My name is Marsha Miller and I am writing in support of SCNT research. Here is a picture of my husband, Joe and our daughter, Alison.
In November of 1997, my mother in law, who was in a nursing home, incorrectly diagnosed with Alzheimer’s disease, received the results of a gene test which showed conclusively that she had Huntington’s Disease. A new neurologist had said that her symptoms did not indicate Alzheimer’s and was doing testing to find out just what she did have. Since there was no Huntington’s Disease in her family, my husband and I thought this testing was just ‘covering the bases.’
When the nursing home called with the news, my knees gave out. I was familiar with Huntington’s Disease from reading biographies of Woody Guthrie and I had a pretty good idea of what we were in for. I knew the disease was devastating and I knew my husband had a 50 percent chance of having this gene.

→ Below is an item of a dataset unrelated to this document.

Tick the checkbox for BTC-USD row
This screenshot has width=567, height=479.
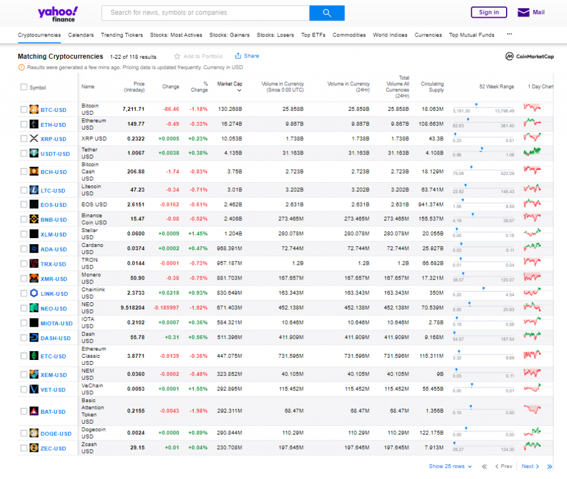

I turned to the Internet and read up on Huntington’s Disease. When I read about the early signs of the disease, the irritability, the inflexibility, the nagging, the obsessions with trivia, my blood ran cold. These things had become an increasing problem with my formerly easy going husband and both of us had been puzzled.
Within three months, we had more bad news. My husband decided to take the gene test and learned that he too had Huntington’s Disease. Now our daughter, 21 years old and newly engaged, had to be told of her grandmother and father’s illness and of her own fifty percent chance of developing this disorder. Then in 2000, my husband was no longer able to work at his job as a systems engineer.
Huntington’s Disease is not like any other disease. It affects the whole person. My husband is losing his balance; he has involuntary movements; he drops things when his hand opens involuntarily; his ability to swallow is going. He’ll be able to compensate for that for awhile with the help of a diagnostic test to see the exact problem and a speech therapist to show him what to do, but eventually he’ll need a feeding tube. At some point during the course of this long, slow, progressive disease, he’ll need a wheelchair and he’ll be incontinent. He’ll need total personal care.
He takes antidepressants to control his inflexibility, irritability, and rages. He takes an antipsychotic medication to control his thinking. If he doesn’t, he imagines that he has a terrible wife and that all the little things that people who live together 24/7 find irritating about each other are major, important things. Without medication, he is angry at the world – at cashiers who don’t pack things the way he likes, at a friend who drops by when he planned to go shopping, at someone who interrupts him when he is painstakingly trying to tell them something that he has rehearsed in his mind.
His memory is poor and his judgment is impaired. He is de-maturing. He wants what he wants when he wants it. The caring man who put his family first and loved volunteer work is now concerned about whether he gets the biggest piece of cake at the dinner table.
And all of this is happening because of the devastation that the mutant huntington’s disease protein is causing in his brain cells. It is changing him as a person. I can’t think of a greater nightmare than to know that you are going to change and become less than who you are, that the memories you’ve made, the knowledge you’ve acquired, the values you have chosen will be lost – and that there is NOTHING you can do to stop the inexorable progression of the disease.
Huntington’s Disease is now my life, not a part of my life. Everything is my responsibility. I try to work from my home, keep house, pay the bills and the taxes, fight the bureaucracies (our insurance company frequently has a ‘computer error’ and denies that we have medical coverage), and supervise him. I can never relax, I am always waiting for the ‘other shoe to drop.’ And with Huntington’s Disease, it always does.
The chances are that this will be my life for the next fifteen years or so because this disease takes a long time to kill someone. And if we lose the toss of the coin and my daughter has this disease, too, this will truly be the rest of my life. And it had better be a long life, too, because we caregivers try our best to keep our loved ones out of nursing homes. Many nursing homes won’t take HD patients and they often don’t get the care they need even when you can get a nursing home placement. Most professional caregivers don’t understand HD and have had no experience with it. End stage HD patients take a lot of care. They can do nothing for themselves but at the same time they may be combative and uncooperative not just because of dementia but also because they can’t communicate and let you know what they need.
My husband knows what is happening to him and my daughter knows what may happen to her. How can any of us continue on a day to day basis and stay calm and sane and do what we need to do to get through the day?
The answer is hope. Our researchers are very close to treatments that will delay onset and slow progression and with better funding, they hope to be able to stop the effects of the mutant huntington’s protein altogether.
But Huntington’s Disease has already damaged my husband’s brain in ways for which he can no longer compensate. And if our daughter has the gene, it is likely that the protein has already affected her in subtle ways. So treatments are not enough. We need ways to restore what has been lost. Stem cells are the key to that restoration.
Please oppose any ban on the cloning of stem cells. Otherwise, tens of thousands of individuals will be condemned to decades of a half-life.